[Item coordinate data]
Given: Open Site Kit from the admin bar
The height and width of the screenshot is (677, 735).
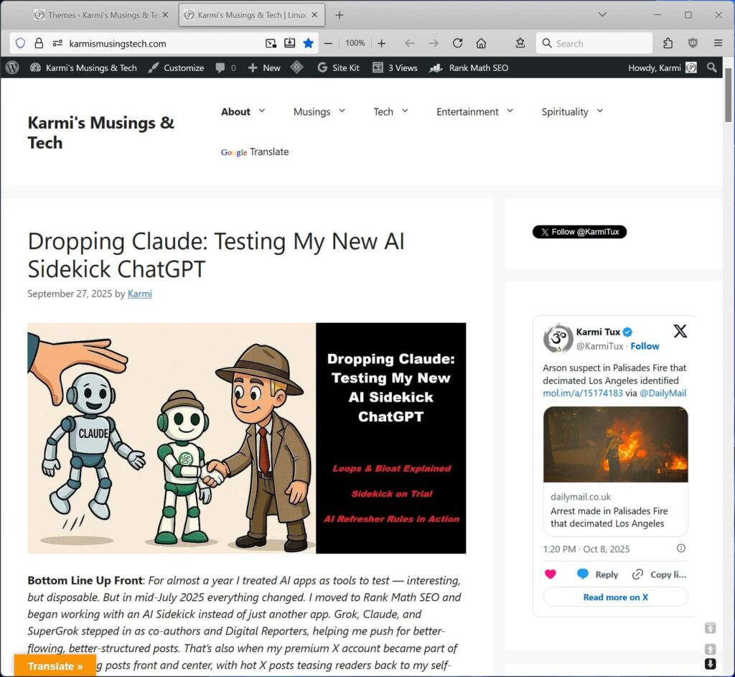Looking at the screenshot, I should click(338, 67).
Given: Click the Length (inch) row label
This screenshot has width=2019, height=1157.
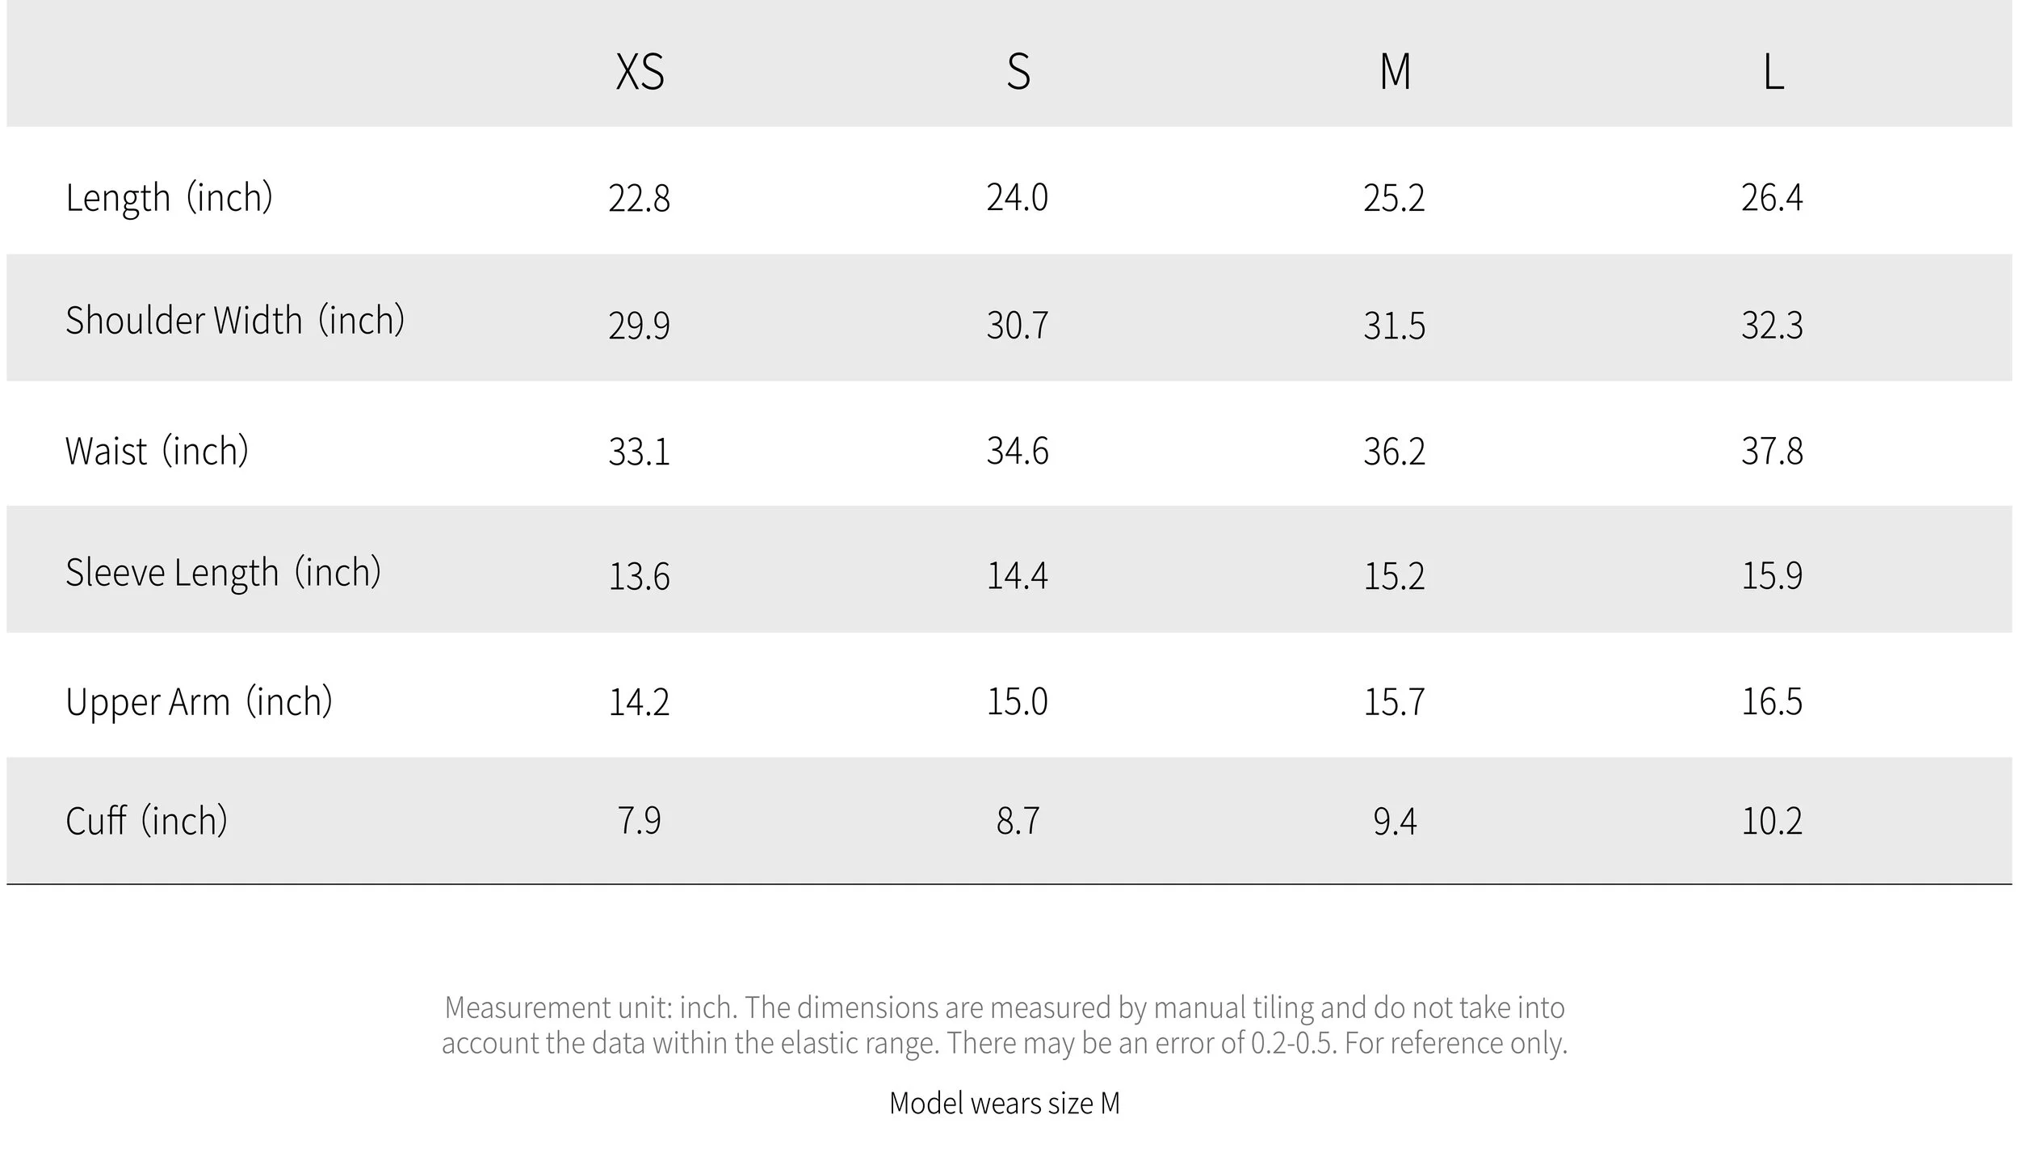Looking at the screenshot, I should [169, 198].
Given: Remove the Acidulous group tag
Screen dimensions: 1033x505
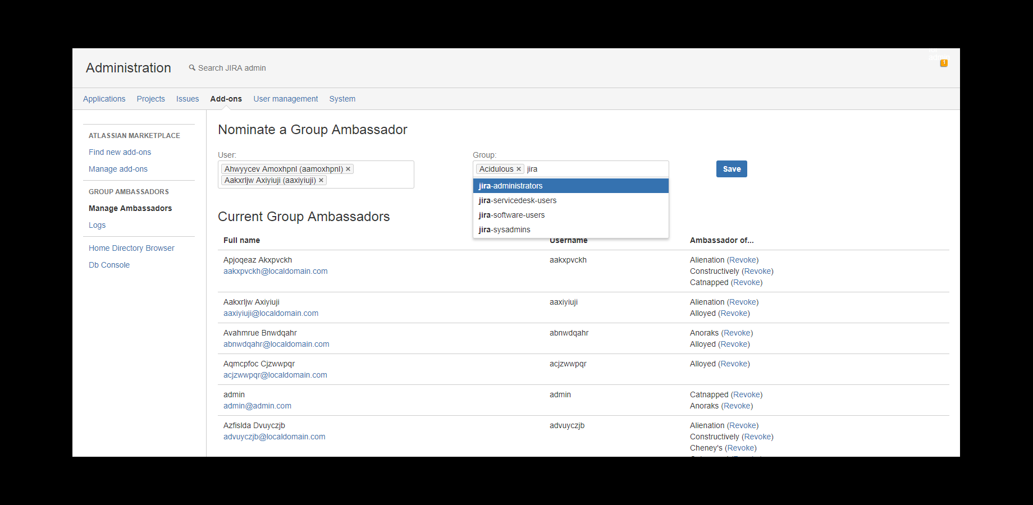Looking at the screenshot, I should (x=519, y=169).
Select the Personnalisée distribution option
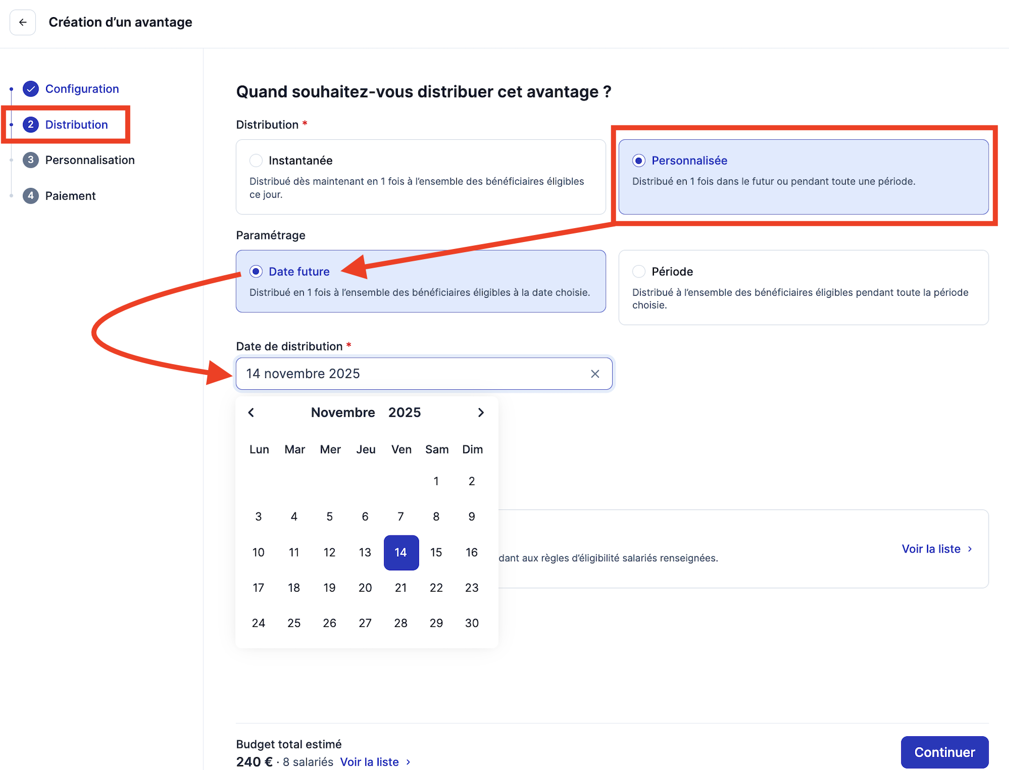Viewport: 1009px width, 770px height. [803, 177]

Request: Return every line of the records above unchanged, but leave the pictures out of your answer.

Task output:
Given: Open Site Kit from the admin bar
The height and width of the screenshot is (677, 735).
Looking at the screenshot, I should click(338, 67).
Given: Click the Length (inch) row label
This screenshot has width=2019, height=1157.
Looking at the screenshot, I should [169, 198].
Given: Remove the Acidulous group tag
Screen dimensions: 1033x505
Looking at the screenshot, I should (x=519, y=169).
Select the Personnalisée distribution option
Viewport: 1009px width, 770px height. [803, 177]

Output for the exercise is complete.